• [Exercise brief]: Each line of the listing should be reproduced exactly.
=== Begin Enclosure ===
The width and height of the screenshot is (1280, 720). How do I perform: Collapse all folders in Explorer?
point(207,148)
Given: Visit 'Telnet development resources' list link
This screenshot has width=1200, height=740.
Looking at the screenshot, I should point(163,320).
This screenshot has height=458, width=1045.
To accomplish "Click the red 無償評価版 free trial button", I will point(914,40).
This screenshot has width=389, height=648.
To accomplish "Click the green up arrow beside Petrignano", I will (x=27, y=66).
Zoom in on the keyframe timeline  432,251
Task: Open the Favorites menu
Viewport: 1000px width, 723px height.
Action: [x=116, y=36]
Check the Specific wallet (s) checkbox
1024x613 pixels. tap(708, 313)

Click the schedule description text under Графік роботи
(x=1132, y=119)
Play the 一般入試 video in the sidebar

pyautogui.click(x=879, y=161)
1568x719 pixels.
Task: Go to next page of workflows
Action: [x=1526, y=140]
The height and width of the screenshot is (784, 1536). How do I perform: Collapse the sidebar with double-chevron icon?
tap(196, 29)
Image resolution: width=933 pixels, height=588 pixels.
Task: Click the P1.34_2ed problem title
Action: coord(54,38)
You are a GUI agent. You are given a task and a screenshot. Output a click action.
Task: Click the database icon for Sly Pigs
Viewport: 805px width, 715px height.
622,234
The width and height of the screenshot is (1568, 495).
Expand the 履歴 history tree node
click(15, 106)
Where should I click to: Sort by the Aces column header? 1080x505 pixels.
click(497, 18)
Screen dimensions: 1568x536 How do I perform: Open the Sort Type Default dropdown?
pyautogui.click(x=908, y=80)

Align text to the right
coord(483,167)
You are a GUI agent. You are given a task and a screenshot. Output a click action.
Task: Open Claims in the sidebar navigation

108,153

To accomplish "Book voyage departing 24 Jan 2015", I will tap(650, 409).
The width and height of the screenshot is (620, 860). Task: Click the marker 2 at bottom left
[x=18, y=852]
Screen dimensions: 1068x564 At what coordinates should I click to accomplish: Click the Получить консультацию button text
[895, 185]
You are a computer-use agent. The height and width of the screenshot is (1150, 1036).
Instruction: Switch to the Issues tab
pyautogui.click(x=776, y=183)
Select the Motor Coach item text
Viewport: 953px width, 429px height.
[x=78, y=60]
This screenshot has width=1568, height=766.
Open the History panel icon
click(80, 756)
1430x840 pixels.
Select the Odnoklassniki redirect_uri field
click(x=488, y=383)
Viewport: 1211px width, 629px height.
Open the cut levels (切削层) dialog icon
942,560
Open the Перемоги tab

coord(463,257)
=== End Enclosure ===
• [Solution to the exercise]:
The width and height of the screenshot is (1280, 720). How do I perform: Collapse all folders in Explorer?
point(207,148)
Given: Visit 'Telnet development resources' list link
This screenshot has width=1200, height=740.
Looking at the screenshot, I should point(163,320).
This screenshot has height=458, width=1045.
To accomplish "Click the red 無償評価版 free trial button", I will point(914,40).
This screenshot has width=389, height=648.
To accomplish "Click the green up arrow beside Petrignano", I will (x=27, y=66).
Zoom in on the keyframe timeline  432,251
Task: Open the Favorites menu
Viewport: 1000px width, 723px height.
Action: [x=116, y=36]
Check the Specific wallet (s) checkbox
1024x613 pixels. tap(708, 313)

Click the schedule description text under Графік роботи
(x=1132, y=119)
Play the 一般入試 video in the sidebar

pyautogui.click(x=879, y=161)
1568x719 pixels.
Task: Go to next page of workflows
Action: [x=1526, y=140]
The height and width of the screenshot is (784, 1536). How do I perform: Collapse the sidebar with double-chevron icon?
tap(196, 29)
Image resolution: width=933 pixels, height=588 pixels.
Task: Click the P1.34_2ed problem title
Action: coord(54,38)
You are a GUI agent. You are given a task and a screenshot. Output a click action.
Task: Click the database icon for Sly Pigs
Viewport: 805px width, 715px height.
622,234
The width and height of the screenshot is (1568, 495).
Expand the 履歴 history tree node
click(15, 106)
Where should I click to: Sort by the Aces column header? 1080x505 pixels.
click(497, 18)
Screen dimensions: 1568x536 How do I perform: Open the Sort Type Default dropdown?
pyautogui.click(x=908, y=80)

Align text to the right
coord(483,167)
You are a GUI agent. You are given a task and a screenshot. Output a click action.
Task: Open Claims in the sidebar navigation

108,153

To accomplish "Book voyage departing 24 Jan 2015", I will tap(650, 409).
The width and height of the screenshot is (620, 860). Task: Click the marker 2 at bottom left
[x=18, y=852]
Screen dimensions: 1068x564 At what coordinates should I click to accomplish: Click the Получить консультацию button text
[895, 185]
You are a computer-use agent. The height and width of the screenshot is (1150, 1036).
Instruction: Switch to the Issues tab
pyautogui.click(x=776, y=183)
Select the Motor Coach item text
Viewport: 953px width, 429px height.
[x=78, y=60]
This screenshot has width=1568, height=766.
Open the History panel icon
click(80, 756)
1430x840 pixels.
Select the Odnoklassniki redirect_uri field
click(x=488, y=383)
Viewport: 1211px width, 629px height.
Open the cut levels (切削层) dialog icon
942,560
Open the Перемоги tab

coord(463,257)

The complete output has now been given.